Ich weiß es, weil ich ihn getötet habe.

· · ·

Im Osten türmen sich purpurrote Kumuluswolken am Horizont. Ich parke den Explorer hinter T. J.s Streifenwagen. Das gelbe Absperrband an Bäumen, Zaunpfählen und Stacheldraht passt nicht in diese Landschaft. Der Krankenwagen ist weg, ebenso Doc Coblentz’ Escalade. Glock steht am Zaun und blickt auf das Feld hinaus, als berge der Schnee, der über die aufgeworfenen Erdhäufchen geblasen wird, die Antwort, die wir alle suchen.

»Gehen Sie nach Hause und schlafen Sie eine Runde«, sage ich zu T. J. Seine Schicht hatte um Mitternacht begonnen. Nach diesem Mord wird keiner von uns in nächster Zeit viel Schlaf bekommen.

Ich stelle den Motor aus. Ohne das Rauschen des Heizungsgebläses ist es plötzlich ganz still im Wagen. T. J. legt die Hand auf den Griff der Tür, öffnet sie aber nicht. »Chief?«

Ich sehe ihn an. Er schaut bekümmert drein, wie ein kleiner Bruder. »Ich will den Kerl kriegen.«

»Ich auch«, erwidere ich und stoße meine Tür auf. »Ich rufe Sie in ein paar Stunden an.«

Er nickt, und wir steigen beide aus. Ich mache mich auf zu Glock, doch in Gedanken bin ich noch bei T. J. Hoffentlich kommt er mit der Sache klar. Ich habe das schlimme Gefühl, dass die Leiche, die wir heute Morgen gefunden haben, nicht die letzte sein wird.

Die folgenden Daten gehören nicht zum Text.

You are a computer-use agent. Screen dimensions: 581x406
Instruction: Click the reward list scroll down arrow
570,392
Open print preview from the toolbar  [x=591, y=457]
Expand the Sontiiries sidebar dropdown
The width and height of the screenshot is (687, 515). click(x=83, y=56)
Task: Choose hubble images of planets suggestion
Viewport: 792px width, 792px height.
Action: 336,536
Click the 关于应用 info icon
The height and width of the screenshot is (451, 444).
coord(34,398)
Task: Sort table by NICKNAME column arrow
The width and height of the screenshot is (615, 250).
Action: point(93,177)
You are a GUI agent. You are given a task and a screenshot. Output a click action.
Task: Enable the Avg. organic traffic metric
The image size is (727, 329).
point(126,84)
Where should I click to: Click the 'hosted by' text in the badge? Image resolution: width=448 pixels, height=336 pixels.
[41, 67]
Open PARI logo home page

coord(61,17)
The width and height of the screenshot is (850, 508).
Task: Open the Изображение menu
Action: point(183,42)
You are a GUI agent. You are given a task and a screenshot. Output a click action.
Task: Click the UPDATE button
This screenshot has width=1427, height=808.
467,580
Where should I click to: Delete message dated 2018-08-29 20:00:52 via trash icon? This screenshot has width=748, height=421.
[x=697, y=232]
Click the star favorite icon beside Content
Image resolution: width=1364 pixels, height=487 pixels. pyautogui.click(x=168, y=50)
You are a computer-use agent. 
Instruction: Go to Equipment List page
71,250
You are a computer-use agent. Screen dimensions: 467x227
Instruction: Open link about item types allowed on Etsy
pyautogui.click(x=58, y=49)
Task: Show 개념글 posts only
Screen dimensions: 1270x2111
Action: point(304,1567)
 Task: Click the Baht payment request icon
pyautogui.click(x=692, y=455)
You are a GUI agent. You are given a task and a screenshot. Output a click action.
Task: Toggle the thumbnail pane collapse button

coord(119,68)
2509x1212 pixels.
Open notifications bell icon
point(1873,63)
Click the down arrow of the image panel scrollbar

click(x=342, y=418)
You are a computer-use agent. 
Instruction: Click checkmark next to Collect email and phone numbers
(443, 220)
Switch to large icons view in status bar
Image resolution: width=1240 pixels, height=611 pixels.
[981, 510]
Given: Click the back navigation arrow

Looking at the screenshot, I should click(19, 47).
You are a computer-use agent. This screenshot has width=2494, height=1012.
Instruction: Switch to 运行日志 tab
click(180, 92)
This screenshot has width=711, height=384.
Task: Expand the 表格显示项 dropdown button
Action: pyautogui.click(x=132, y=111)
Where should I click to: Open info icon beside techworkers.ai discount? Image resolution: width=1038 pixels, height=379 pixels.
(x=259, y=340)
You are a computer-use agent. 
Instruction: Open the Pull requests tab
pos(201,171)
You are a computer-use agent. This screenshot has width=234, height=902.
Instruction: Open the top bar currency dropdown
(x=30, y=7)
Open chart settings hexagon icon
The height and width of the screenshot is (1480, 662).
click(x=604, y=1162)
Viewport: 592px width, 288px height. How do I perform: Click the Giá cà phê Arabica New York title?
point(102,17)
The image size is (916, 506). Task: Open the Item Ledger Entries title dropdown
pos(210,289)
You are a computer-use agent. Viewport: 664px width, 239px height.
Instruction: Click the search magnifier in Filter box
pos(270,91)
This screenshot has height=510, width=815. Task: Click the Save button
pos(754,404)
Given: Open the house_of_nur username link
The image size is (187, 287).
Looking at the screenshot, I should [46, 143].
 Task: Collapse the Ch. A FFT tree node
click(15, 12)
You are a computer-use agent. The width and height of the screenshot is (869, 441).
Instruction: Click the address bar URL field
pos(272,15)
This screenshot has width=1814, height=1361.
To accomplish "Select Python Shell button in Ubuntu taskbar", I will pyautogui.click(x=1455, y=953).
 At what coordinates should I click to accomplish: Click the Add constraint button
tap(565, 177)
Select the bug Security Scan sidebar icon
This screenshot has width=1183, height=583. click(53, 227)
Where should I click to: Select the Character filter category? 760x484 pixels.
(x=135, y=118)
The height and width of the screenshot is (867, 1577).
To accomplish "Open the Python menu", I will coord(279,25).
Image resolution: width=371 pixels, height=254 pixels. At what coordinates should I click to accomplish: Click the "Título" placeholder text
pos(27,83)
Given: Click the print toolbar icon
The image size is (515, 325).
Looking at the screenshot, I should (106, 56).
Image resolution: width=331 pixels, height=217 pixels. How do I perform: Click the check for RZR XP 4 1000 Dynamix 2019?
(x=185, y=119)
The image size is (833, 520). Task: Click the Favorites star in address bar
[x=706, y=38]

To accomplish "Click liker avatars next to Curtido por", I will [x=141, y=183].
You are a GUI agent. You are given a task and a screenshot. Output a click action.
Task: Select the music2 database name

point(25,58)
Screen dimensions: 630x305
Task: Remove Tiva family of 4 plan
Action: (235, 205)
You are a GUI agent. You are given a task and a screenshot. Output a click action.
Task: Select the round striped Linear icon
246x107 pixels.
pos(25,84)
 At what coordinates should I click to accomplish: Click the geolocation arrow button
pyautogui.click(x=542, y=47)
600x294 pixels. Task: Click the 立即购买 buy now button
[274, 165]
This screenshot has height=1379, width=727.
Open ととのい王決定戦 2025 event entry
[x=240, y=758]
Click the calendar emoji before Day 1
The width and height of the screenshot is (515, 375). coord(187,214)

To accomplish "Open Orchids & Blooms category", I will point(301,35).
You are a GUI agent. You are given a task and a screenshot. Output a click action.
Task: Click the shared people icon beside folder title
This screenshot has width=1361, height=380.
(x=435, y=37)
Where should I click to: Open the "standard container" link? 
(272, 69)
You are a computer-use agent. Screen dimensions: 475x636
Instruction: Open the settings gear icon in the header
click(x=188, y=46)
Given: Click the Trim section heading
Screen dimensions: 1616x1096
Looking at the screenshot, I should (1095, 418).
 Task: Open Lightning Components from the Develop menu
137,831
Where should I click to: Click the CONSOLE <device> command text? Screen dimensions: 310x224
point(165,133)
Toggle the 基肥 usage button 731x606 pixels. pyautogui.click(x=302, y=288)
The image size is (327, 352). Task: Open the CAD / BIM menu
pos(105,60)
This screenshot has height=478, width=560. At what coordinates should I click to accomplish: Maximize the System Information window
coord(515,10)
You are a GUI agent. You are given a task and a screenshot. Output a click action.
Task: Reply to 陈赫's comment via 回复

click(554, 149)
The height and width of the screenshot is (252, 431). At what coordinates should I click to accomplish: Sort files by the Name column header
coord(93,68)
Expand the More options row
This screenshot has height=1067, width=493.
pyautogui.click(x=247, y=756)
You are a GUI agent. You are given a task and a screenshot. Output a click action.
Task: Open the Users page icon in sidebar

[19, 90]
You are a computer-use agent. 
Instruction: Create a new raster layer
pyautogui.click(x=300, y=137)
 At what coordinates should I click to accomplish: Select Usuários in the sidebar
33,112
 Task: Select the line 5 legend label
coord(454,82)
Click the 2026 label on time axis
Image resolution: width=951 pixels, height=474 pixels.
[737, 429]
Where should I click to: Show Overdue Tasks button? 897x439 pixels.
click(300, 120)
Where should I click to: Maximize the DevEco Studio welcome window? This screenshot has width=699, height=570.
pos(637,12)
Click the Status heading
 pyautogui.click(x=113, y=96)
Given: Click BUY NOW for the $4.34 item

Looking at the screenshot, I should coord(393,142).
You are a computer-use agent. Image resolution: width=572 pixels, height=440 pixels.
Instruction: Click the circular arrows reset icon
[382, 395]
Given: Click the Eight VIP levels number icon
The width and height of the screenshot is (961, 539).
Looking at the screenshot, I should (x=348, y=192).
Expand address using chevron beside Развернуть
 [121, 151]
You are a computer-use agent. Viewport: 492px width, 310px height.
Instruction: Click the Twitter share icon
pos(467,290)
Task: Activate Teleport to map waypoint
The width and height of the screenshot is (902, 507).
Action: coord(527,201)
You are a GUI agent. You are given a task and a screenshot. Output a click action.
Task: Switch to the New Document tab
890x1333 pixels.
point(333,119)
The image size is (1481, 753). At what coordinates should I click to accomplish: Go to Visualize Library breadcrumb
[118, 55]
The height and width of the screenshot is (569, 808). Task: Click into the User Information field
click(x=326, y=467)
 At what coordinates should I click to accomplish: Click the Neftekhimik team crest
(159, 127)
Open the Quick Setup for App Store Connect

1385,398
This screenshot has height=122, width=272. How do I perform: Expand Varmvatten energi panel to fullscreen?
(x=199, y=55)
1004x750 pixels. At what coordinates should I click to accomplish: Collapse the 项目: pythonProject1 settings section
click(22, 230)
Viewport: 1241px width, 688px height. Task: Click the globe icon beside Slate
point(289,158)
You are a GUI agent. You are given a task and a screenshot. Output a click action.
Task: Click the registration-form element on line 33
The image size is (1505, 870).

Hinter mir höre ich T. J. den Streifenwagen anlassen und wegfahren. Glock sieht in meine Richtung. Ihm scheint nicht einmal kalt zu sein.

»Irgendwas?«, frage ich ohne große Vorrede.

»Wenig. Ein Kaugummipapier, aber es sieht alt aus. Und ein paar lange Haare am Zaun, wahrscheinlich von ihr.«

Glock ist ungefähr so alt wie ich, hat kurzgeschorenes Haar wie beim Militär und einen Körper, der mit seinen zwei Prozent Körperfett Arnold Schwarzenegger beschämen würde. Ich habe ihn vor zwei Jahren eingestellt, wodurch er die Ehre hatte, der erste afroamerikanische Polizist in Painters Mill zu sein. Als ehemaliger Militärpolizist der Marine ist er ein Meisterschütze und Inhaber des braunen Gürtels in Karate. Er lässt sich von niemandem etwas gefallen, auch von mir nicht.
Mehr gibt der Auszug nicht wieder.